Information supplied -

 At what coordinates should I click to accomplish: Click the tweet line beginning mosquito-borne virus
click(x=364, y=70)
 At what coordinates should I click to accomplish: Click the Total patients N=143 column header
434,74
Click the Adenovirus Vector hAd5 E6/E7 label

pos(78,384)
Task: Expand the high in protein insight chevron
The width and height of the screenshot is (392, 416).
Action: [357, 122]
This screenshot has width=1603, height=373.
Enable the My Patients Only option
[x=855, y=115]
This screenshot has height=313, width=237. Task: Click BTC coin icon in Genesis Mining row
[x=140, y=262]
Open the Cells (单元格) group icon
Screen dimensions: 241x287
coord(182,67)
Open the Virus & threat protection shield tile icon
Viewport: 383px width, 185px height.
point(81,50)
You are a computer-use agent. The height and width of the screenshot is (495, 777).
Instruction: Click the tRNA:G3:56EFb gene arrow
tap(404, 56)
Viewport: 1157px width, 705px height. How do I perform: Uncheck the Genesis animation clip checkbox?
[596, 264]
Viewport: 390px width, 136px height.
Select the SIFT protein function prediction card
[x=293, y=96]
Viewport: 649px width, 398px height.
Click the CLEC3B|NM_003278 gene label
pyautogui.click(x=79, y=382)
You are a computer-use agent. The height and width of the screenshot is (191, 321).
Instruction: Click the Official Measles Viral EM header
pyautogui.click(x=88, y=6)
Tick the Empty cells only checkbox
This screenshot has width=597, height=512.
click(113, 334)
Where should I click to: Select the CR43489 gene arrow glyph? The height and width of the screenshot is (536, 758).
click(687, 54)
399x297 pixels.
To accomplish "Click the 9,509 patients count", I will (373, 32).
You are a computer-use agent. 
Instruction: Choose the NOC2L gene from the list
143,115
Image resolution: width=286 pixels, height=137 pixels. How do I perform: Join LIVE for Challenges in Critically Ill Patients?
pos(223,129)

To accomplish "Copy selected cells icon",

Try it -
Count the lines of the material that include the word "agent", then report only the total.

Exercise solution -
3